Pastor William Mathis drew lessons from Uzziah in the Book of Isaiah. “It wasn’t until Uzziah died that Isaiah was released into his greatness,” he said, with echoes of Ventresca Carter’s stirring rendition of the gospel hymn “His Eye Is on the Sparrow” floating in the air. “Let this experience lead you to something greater. Choose to move forward and not backward.”
“Remember, Uzziah did not become king until he was 16 years old,” he went on. “I think it’s right for us to be mad, to be frustrated, to be outraged, that we are funeralizing a 16-year-old boy, but I come to tell you in addition that he has become king.”
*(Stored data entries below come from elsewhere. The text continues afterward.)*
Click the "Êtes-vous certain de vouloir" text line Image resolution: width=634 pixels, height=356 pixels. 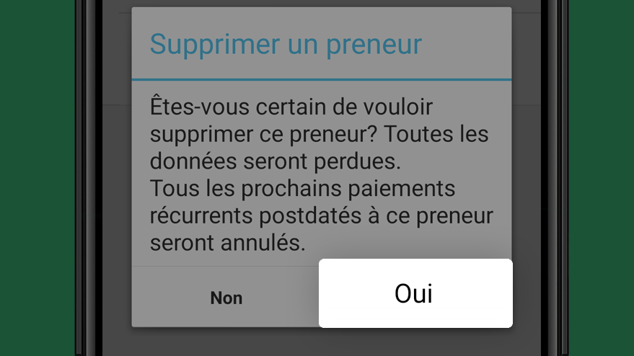coord(291,107)
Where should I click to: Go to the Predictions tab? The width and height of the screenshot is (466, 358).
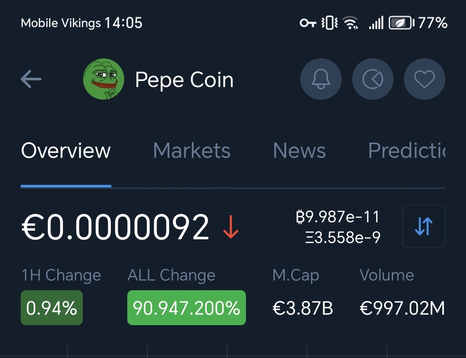406,151
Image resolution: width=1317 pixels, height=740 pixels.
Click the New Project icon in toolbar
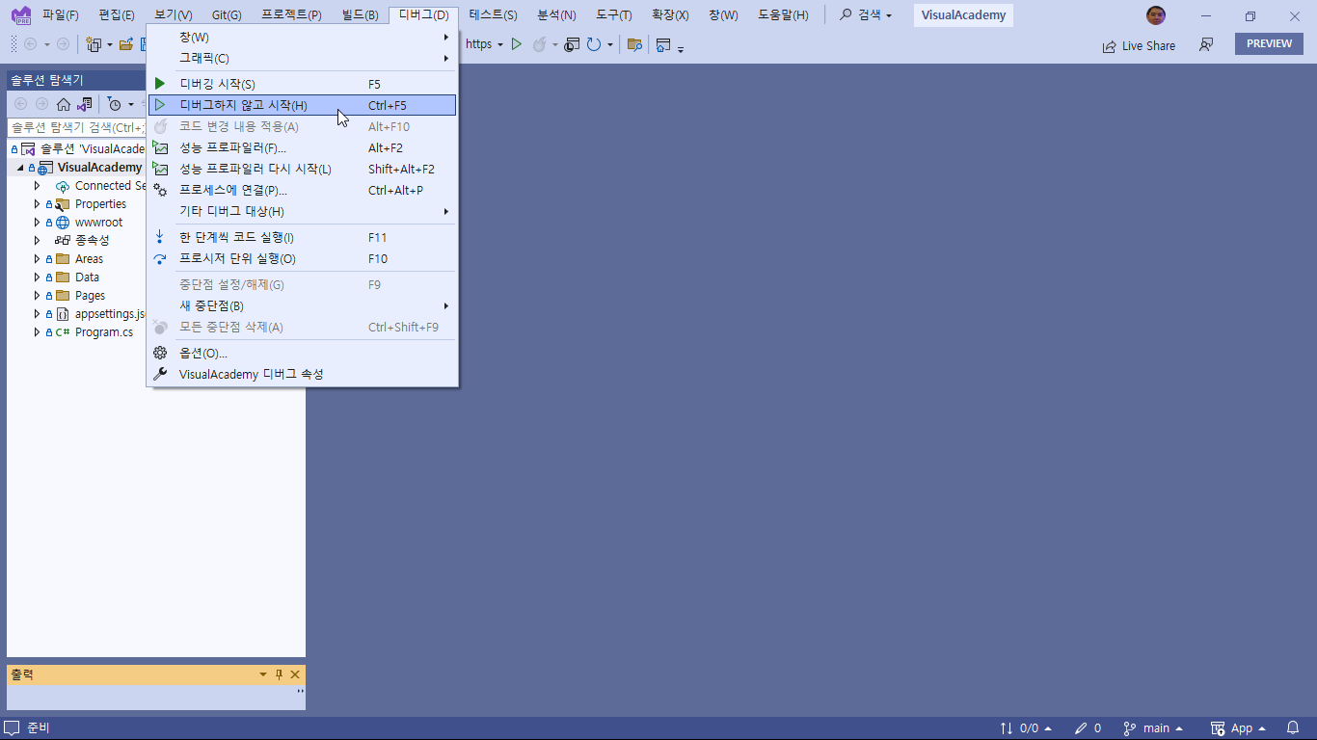click(x=94, y=44)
He pointed at the casket. “This is only the shell,” he said. “If you came here looking for Uzziah, just look around, look at the person next to you, at the person behind you. That’s Uzziah. How we choose to engage is how strong King Uzziah will be.”
Fittingly, perhaps, the service closed with a letter from one of Uzziah’s younger sisters. Booker, his older sister, read it aloud. “I came up to say that my brother Uzziah was one of the best big brothers you could ever have,” she read, as a sob escaped from the congregation. “Uzziah wanted to give us the world and didn’t have time to, and that sums up the type of person he was.”